Tabii buna bağlı olarak da ilgililerin sızlanması başladı…

İlgililerin sızlanmasının nedeni tabii ki ellerindeki rant gidecek diye sızlanıyorlardı.

Oysa bir hüsnü kuruntudan ibaretti ilgililerin sızıntısı…

Çünkü ilgisizler doğal olarak bilgisiz olduklarından sızlayacak bir şey bulamıyorlardı.

Çünkü radyasyon gözle görülmüyordu, elle tutulmuyordu…

Onların ilgilenmesi için, görmesi gerek, eline alıp tutması, mümkünse yemesi gerek…

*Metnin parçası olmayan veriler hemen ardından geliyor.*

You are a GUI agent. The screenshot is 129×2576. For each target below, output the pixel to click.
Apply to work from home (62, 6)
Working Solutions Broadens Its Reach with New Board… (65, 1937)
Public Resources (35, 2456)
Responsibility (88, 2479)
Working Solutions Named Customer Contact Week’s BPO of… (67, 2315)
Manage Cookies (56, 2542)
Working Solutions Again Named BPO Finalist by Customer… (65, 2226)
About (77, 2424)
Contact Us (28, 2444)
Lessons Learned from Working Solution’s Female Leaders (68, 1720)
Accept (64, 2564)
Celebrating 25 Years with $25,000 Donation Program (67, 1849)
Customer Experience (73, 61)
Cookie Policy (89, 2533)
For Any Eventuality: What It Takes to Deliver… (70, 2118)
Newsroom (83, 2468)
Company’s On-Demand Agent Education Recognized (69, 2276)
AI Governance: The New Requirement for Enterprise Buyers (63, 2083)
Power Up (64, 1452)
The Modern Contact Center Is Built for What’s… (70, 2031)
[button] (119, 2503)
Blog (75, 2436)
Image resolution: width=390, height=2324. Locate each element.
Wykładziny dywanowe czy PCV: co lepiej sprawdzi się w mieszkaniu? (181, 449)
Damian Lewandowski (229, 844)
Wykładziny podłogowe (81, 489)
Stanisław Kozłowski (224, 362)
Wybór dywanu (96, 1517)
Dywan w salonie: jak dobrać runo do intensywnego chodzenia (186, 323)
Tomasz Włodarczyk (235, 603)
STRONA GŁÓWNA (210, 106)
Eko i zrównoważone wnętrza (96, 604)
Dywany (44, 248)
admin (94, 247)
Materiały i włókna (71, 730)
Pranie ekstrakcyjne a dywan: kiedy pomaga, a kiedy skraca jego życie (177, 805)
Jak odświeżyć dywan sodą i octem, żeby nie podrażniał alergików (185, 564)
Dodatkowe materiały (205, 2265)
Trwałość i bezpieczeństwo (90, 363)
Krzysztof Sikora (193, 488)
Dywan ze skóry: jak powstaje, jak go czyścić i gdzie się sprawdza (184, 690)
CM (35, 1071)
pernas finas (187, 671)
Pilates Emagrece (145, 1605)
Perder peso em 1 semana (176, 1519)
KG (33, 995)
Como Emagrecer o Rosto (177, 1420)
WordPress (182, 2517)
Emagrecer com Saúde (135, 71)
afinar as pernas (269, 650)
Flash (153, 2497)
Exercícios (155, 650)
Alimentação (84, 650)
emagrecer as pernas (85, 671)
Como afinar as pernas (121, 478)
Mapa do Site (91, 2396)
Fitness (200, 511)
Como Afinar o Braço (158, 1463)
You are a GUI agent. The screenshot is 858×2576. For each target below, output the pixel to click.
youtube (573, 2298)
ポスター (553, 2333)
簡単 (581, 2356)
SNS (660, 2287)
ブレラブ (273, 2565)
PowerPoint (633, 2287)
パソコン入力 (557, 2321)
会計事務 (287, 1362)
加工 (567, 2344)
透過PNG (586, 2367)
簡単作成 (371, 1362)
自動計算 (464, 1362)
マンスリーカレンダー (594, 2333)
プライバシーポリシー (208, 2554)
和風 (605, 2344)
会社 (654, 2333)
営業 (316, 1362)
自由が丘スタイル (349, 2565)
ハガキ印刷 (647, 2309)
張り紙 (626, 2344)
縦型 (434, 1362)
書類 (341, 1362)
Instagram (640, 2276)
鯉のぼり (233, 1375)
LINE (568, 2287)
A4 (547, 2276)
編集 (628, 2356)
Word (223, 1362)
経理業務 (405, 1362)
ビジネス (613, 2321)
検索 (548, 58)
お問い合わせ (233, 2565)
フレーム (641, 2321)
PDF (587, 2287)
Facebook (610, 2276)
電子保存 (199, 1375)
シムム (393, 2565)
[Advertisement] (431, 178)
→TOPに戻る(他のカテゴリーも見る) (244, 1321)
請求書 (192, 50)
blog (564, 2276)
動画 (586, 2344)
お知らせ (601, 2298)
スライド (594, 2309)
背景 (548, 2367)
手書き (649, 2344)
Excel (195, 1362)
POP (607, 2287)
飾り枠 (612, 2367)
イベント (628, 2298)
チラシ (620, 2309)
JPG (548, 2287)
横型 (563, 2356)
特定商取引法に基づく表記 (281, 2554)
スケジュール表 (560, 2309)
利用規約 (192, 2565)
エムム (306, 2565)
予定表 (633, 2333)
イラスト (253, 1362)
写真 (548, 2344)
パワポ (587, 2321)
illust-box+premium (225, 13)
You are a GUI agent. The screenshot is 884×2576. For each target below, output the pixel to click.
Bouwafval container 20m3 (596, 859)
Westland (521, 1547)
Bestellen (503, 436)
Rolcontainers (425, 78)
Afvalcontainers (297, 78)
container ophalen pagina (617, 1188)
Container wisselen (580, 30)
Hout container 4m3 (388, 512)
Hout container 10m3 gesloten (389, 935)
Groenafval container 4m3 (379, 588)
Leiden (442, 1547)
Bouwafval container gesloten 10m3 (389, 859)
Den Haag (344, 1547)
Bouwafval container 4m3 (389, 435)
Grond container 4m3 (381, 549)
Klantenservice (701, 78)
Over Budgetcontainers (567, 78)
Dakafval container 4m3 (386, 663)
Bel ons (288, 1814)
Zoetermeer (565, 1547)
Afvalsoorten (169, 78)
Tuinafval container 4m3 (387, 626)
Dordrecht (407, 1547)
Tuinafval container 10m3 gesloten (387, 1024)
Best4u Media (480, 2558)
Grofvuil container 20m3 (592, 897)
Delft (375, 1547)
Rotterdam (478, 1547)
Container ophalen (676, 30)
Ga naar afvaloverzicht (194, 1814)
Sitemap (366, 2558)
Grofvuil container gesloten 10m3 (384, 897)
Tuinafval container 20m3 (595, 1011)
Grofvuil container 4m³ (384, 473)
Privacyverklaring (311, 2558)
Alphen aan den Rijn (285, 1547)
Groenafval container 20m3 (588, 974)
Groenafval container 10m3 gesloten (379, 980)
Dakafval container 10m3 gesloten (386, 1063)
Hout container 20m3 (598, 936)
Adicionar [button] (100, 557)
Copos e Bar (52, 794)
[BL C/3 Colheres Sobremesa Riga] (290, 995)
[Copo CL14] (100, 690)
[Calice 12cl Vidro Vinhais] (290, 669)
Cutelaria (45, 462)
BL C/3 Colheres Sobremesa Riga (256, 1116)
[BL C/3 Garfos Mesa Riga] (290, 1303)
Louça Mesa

Aslında onlar da sızlıyorlar ama bu sızlama biraz gecikmeli olarak geliyor;

“Bu toprakta neden ot bitmiyor?”

“Bu inek niye çift başlı doğdu?”

“Ben niye bu hastalıktan ölüyorum?”

Sorularını kendi kendilerine soran ilgisizler, radyasyonla bir ilgi kuramadıklarından dolayı ilgililere de bir şey diyemiyorlardı.

Çernobil paniğinden komşu ülkeler de etkilendi tabii ki, ellerindeki çayları tam toplayacakken benim radyasyon sızdırmam yüzünden ne yapacaklarını bilemediler.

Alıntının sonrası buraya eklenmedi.